The problem is typescript only keeps track of connections between values' types as long as they are in the same variable, like two properties of one object or two elements of one tuple. As soon as you separate these values into different variables, for example by destructuring them or just passing as 2 distinct arguments in a function, like in your case, all connections are lost and there is no way to restore them (at least for now, maybe one day it will be possible). Consider a situation that may come up very often

type Foo = 
  | { type: 'a', value: number }
  | { type: 'b', value: string }

declare const obj: Foo
// Here there is connection between obj.type and obj.value
switch(obj.type) {
  case 'a':
    // Here obj.value is of type number
    break
  case 'b':
    // Here obj.value is of type string
    break
}

But if you do this

const {type, value} = obj
// At this point type and value are distinct variables 
// and any connection they had is lost
switch(type) {
  case 'a':
    // Here value is number | string
    break
  case 'b':
    // And here as well
    break
}

And you cannot do anything about it, you have to keep the values in the same object for typescript to retain any useful information on how their types depend on each other.

---

VALID SOLUTION

So this is exactly what you could do in your scenario: put these values in an object and don't destructure it. Here is one way. The first attempt could look like this:

declare function orderBy<T, U extends keyof T>(
  array: T[], 
  keys: U[], 
  sort: (data: {key: U, a: T[U], b: T[U]}) => number
): T[]

But it will actually not work, because T[U] is number | Date in the particular example you provided, so the dependency between types is lost right away. To keep it you need to kind of "map" this union type U so that each member of this union is mapped to an object with fitting types. This can be accomplished with a helper type like this:

type MapKeysToSortData<T, U extends keyof T> = {
  [TKey in U]: {
    key: TKey,
    a: T[TKey],
    b: T[TKey],
  }
}[U]

So you are creating an object where keys are members of U, you assign an object to every key like this which is strictly typed, then you get a union of these objects with this [U] at the end. So the function will look like this:

declare function orderBy<T, U extends keyof T>(
  array: T[], 
  keys: U[], 
  sort: (data: MapKeysToSortData<T, U>) => number
): T[]

And that's pretty much it. You may have some problems when adding implementation to this declaration, I'm not going to type it here, anyway you can throw in some type assertion and it will do it. Although I'm pretty sure you can type it without type assertions in 2021.

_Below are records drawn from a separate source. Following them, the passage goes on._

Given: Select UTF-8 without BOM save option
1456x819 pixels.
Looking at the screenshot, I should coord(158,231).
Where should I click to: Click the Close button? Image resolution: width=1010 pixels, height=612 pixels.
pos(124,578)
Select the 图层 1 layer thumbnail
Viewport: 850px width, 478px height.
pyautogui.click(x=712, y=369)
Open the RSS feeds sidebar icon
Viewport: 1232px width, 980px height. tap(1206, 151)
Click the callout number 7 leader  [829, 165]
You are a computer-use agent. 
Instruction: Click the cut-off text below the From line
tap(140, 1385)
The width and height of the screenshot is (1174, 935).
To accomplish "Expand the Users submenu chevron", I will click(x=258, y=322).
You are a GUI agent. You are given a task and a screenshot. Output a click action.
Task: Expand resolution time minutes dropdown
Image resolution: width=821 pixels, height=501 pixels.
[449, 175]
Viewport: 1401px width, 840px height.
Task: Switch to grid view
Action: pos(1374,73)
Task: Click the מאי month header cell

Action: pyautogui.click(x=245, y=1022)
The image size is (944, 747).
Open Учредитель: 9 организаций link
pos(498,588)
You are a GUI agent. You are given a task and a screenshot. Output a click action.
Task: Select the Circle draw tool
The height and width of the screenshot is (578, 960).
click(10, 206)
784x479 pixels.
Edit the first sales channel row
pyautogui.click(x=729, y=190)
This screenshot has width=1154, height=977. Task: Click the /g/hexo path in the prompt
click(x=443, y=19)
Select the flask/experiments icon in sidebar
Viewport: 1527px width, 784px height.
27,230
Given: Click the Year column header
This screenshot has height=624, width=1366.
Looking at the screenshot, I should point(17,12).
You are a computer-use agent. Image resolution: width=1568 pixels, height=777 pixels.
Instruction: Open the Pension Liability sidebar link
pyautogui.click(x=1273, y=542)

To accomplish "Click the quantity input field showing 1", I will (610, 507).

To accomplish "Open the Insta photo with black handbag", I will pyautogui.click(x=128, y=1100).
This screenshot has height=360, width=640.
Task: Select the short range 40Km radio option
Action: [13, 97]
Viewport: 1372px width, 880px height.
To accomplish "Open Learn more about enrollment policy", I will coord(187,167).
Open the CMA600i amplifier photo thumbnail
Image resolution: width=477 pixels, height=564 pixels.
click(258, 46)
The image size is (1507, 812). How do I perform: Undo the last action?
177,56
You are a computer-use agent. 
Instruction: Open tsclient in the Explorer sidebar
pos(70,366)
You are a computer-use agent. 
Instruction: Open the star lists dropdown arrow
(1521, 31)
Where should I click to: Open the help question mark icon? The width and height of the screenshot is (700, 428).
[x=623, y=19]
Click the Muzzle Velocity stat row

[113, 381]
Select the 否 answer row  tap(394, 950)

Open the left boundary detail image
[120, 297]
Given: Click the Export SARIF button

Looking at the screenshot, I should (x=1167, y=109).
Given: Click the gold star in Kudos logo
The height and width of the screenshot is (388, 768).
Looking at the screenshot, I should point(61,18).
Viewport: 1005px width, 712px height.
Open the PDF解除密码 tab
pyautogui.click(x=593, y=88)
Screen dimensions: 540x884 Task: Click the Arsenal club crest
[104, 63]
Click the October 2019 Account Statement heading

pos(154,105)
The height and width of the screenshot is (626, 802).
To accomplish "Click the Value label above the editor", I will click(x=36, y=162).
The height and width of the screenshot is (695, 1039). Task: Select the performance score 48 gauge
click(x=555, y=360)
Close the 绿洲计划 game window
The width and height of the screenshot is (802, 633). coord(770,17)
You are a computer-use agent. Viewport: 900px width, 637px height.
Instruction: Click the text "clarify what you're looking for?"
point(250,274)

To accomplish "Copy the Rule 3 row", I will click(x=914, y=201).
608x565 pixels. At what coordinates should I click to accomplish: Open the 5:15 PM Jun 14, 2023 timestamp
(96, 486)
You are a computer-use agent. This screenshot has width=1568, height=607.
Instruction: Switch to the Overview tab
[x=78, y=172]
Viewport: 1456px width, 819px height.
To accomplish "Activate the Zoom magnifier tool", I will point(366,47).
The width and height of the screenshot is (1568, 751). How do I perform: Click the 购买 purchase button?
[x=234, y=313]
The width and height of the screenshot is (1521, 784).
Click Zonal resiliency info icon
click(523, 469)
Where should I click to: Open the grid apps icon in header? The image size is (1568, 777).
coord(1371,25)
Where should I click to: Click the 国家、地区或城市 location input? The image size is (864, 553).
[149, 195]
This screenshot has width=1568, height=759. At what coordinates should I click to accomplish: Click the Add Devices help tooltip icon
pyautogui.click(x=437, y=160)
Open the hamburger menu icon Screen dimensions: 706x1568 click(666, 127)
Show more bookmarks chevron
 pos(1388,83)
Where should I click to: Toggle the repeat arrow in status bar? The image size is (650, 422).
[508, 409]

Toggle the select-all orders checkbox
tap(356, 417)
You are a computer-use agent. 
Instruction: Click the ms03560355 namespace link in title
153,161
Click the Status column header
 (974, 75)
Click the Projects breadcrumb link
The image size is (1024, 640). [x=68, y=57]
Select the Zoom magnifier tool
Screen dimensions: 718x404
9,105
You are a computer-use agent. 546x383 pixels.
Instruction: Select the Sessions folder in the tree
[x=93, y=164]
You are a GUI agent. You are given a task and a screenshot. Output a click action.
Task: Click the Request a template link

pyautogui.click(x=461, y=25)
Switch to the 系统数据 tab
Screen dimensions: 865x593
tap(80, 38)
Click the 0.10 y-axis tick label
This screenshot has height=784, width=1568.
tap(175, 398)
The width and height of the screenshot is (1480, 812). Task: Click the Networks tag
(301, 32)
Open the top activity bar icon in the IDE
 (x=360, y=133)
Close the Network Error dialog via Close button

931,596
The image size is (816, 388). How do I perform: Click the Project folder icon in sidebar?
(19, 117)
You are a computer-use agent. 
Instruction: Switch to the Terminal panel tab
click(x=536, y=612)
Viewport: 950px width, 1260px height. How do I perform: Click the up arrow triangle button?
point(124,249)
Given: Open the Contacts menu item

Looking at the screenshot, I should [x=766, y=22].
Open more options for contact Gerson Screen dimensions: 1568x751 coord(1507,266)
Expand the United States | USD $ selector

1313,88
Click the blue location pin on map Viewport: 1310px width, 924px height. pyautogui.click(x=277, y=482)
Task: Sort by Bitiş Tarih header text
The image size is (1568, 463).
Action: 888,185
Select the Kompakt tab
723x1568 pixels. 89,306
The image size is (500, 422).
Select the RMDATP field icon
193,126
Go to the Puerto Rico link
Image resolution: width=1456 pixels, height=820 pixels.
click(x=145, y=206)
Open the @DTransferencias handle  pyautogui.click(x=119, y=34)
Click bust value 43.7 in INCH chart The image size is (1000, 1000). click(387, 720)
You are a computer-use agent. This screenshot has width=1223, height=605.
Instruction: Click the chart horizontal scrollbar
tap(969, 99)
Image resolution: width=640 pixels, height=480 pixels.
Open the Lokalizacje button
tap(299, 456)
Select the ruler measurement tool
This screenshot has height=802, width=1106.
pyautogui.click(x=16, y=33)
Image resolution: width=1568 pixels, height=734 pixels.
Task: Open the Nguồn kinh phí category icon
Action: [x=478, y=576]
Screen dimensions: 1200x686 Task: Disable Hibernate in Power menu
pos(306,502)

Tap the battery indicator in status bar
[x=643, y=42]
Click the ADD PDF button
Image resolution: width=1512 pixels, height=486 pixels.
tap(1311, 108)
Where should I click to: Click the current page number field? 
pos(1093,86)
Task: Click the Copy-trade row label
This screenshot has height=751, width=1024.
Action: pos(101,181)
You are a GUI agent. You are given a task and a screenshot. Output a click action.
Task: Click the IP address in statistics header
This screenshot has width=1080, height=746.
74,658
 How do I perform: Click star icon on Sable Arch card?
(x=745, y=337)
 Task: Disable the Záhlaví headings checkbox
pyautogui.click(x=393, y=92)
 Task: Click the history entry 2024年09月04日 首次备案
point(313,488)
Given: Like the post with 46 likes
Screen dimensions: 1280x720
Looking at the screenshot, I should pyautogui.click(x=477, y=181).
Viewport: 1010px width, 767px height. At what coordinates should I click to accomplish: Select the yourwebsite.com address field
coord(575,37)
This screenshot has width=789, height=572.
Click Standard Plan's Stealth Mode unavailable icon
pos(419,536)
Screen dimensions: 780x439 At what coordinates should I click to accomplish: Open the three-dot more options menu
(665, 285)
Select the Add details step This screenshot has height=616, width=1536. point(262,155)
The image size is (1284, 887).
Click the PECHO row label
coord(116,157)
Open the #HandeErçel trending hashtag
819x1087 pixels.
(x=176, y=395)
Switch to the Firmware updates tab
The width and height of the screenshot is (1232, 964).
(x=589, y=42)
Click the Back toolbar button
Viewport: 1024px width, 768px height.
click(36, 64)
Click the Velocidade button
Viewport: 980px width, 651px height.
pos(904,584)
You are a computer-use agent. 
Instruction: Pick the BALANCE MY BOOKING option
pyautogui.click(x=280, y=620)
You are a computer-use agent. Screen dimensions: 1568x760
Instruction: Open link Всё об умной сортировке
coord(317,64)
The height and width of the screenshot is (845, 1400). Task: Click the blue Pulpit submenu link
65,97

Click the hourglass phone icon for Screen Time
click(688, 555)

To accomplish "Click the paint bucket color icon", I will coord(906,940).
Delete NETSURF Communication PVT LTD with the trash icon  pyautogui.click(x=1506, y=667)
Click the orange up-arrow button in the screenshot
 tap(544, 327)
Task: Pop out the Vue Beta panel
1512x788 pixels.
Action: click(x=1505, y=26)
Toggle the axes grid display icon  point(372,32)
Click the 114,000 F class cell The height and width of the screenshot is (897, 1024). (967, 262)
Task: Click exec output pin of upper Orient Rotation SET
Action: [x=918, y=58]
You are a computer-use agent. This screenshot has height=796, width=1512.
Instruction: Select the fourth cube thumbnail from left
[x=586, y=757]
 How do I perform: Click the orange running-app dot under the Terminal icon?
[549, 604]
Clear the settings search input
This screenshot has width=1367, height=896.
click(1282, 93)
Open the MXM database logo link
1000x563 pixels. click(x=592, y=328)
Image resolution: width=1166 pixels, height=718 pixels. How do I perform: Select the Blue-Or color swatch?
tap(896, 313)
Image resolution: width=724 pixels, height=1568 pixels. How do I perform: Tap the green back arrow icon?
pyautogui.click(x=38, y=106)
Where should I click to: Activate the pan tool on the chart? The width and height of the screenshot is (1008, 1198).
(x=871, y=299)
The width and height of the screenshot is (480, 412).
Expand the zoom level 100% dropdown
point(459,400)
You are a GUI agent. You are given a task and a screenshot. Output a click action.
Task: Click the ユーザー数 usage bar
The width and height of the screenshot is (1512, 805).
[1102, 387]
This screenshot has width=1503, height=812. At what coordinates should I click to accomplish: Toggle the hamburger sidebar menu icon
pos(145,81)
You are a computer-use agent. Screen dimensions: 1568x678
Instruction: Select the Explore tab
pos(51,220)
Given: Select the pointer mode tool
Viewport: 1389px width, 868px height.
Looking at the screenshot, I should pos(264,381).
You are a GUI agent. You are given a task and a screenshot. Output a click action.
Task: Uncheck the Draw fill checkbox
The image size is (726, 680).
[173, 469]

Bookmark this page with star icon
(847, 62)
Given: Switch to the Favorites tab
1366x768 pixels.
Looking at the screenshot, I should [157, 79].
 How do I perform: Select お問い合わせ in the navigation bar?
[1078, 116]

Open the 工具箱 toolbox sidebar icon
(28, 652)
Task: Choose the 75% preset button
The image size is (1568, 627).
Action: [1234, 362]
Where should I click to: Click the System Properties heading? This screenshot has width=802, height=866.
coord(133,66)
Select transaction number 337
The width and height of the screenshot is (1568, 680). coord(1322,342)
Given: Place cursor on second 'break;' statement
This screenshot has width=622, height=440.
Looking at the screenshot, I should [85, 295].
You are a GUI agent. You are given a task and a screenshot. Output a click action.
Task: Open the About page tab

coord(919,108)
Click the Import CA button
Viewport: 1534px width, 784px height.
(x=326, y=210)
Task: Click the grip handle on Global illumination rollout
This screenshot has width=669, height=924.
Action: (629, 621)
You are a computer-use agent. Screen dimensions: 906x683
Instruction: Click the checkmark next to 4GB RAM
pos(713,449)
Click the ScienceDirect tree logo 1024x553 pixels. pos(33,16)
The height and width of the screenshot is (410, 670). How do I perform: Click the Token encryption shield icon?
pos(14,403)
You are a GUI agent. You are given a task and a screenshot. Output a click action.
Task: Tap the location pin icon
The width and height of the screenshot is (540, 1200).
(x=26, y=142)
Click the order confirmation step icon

Now use the function without destructuring the argument in the callback (at least up to the moment when typescript already inferred everything you needed)

orderBy([testObject], ['age', 'eta'], (data) => {
  if(data.key === 'eta') {
    // Here TS already knows data.a and data.b are of type Date, so you can destructure them
    const {a, b} = data
    console.log(a.toUTCString(), b.toUTCString())
  } else {
    // Here data.a and data.b are of type number
  }
  return 1
})

Check out a sandbox

Also I shall note that you are not sorting multidimensional arrays, just one-dimensional arrays of objects. And please don't insert screenshots of your code, copy the actual code as text, and add comments describing these hover thingies of your IDE, it's a bit annoying to copy your test data from an image.